Non, je ne parle pas de l'excellent film, le Goût des autres, que je vous conseille chaleureusement au passage. Je viens plutôt chanter la toile des goûts que l'on suit de découvertes en découvertes, de fils en fils, de relais en relais. Et plus vous courez sur cette toile et plus elle grandit, s'élargit, s'approfondit. C'est comme la connaissance : plus on en sait, plus on se rend compte qu'il en reste à savoir.

Comment ça fonctionne ? Attrapez un fil : faites-vous conseiller un livre, une œuvre, un auteur. Et si cela vous plaît, découvrez ce qui plaît à cet auteur et attrapez-en un autre fil puis continuez de proche en proche. Assez vite vous croisez des fils déjà suivis, assez vite se dessinent des pelotes qui sont autant de petits archipels de lieux, de souvenirs, de références, de clins d'œil, accueillants.

Une de ces chaînes pour moi se nomme Daniel Mermet à Romain Gary à Gabriel Garcia Marquez. En écoutant Là-bas si j'y suis, un invité a vaguement et rapidement mentionné les Racines du ciel, de Gary et Daniel Mermet a simplement lâché quelque chose comme « Ah oui, les racines du ciel... » ou un soupir qui pour moi en disait long. J'étais de passage à Paris et je suis allé rapidement dans une librairie m'offrir une grosse édition de cet auteur qui m'était alors complètement inconnu. Et je n'ai pas été déçu.
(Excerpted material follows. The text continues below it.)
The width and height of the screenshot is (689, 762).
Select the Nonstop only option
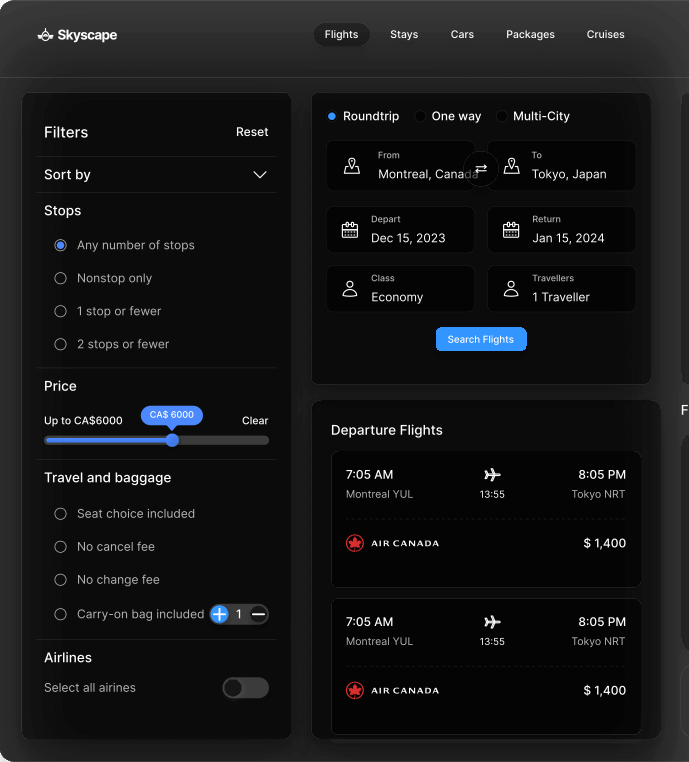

Et j'ai suivi le fil jusqu'au moment où dans l'excellent Affaire homme, Gary dans un entretien, avoue que son auteur préféré était Gabriel Garcia Marquaz. Bingo ! Je l'avais déjà dans ma grille et j'en avais remonté le fil à partir d'un conseil moins personnel qui s'exprimait comme ceci : j'ai bientôt quarante ans et j'ai déjà entendu ce nom connu voire classique, essayons...

Et ça continue quelques années plus tard : une émission de radio qui s'appelle Les racines du ciel ne peut pas être complètement mauvaise, non ? Fort de ce préjugé positif, j'y ai trempé les oreilles pendant des années. Une émission intelligente sur les religions et la spiritualité, servie par des animateurs connaissant leur sujet et avides de partager des invités de qualité qu'ils dénichent et des extraits de lecture en onde. Bon titre ne saurait mentir, non ?
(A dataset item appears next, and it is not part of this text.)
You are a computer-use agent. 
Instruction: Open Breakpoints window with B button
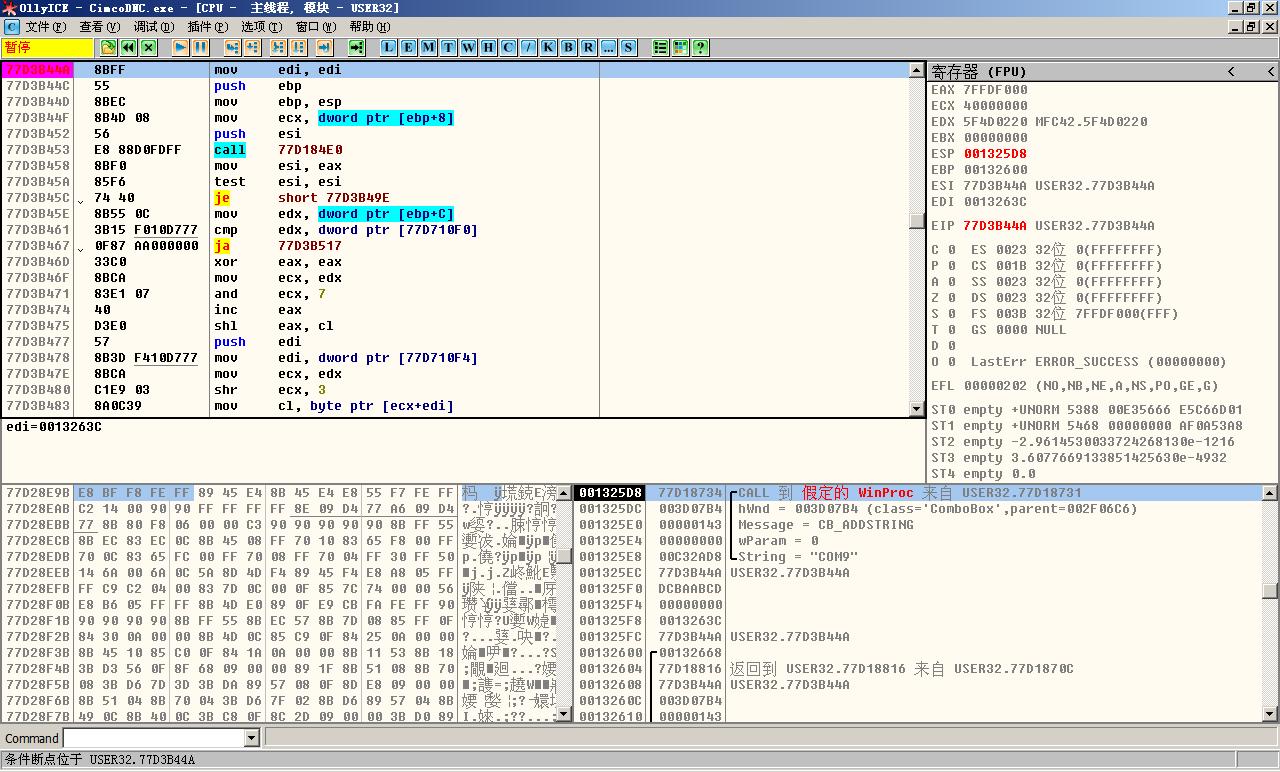(568, 47)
Et qu'y retrouvé-je en suivant ce nouveau fil religieux : un starets. Bien sûr celui des Frères Karamazov de Dostoïevsky avec qui j'avais passé de longues heures insomniaques il y a quelques années. Un starets à la semaine médiatique chargée puisque courant d'un studio à l'autre de France Culture, il était convoqué dans l'émission Répliques, d'Alain Finkielkraut qui me propose depuis longtemps tant d'invités et de sujets intéressants comme ce match ce jour-là entre Éros et Agapé.
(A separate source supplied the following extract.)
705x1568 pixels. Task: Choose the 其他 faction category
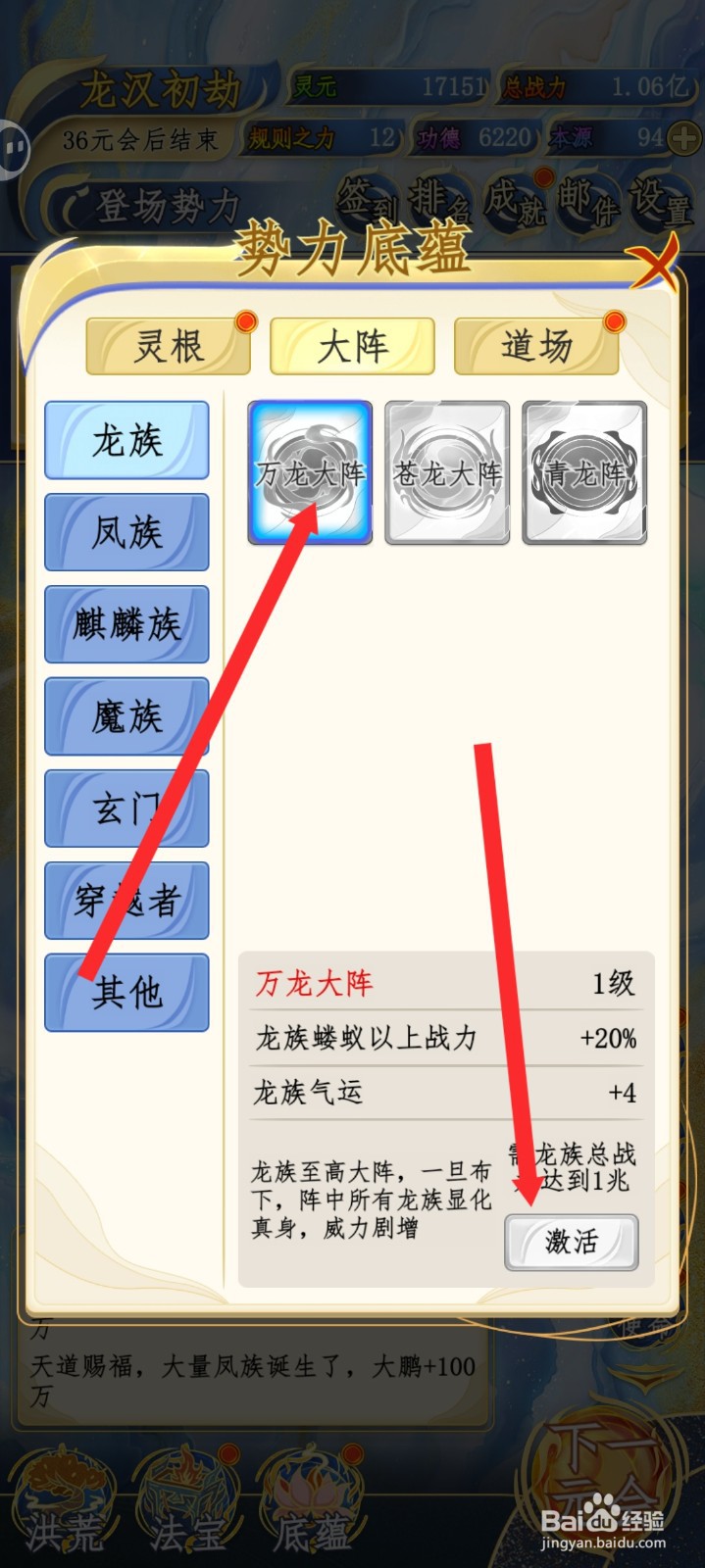pos(126,993)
Pas le temps de détailler, je suis maintenant Daniel Mermet et Zoé Varier dans les rues de St-Pétersbourg sur les traces de Raskolnikov – qui n'a pas l'air de bien aller – parti pour aller commettre son crime. Les habitants d'aujourd'hui leur donnent des indices aussi solides sur ce personnage du XIXe siècle que tout ce que l'architecture de la capitale de Pierre doit à Dostoïevsky.

Alors voilà pourquoi, à vélo, les écouteurs sur les oreilles, j'ai parfois un grand sourire. Plaisir égoïste, intellectuel et orgiaque qui croit que tout doit être entendu, connu, su ? Le jeu peut se jouer ou se relancer à deux ou plus : un cercle de lecture qui tourne avec douze fils à dévider par année ou simplement le hasard d'une conversation passionnante sur l'Afrique avec un amie passionnée : j'offre simplement les quatre mots du titre, qui font mouche, et je reçois en retour d'autres titres et un nouvel auteur : Le loup des steppes d'Herman Hesse, qui me ravit, loup que je repasse des années plus tard à une musicienne syrienne, etc.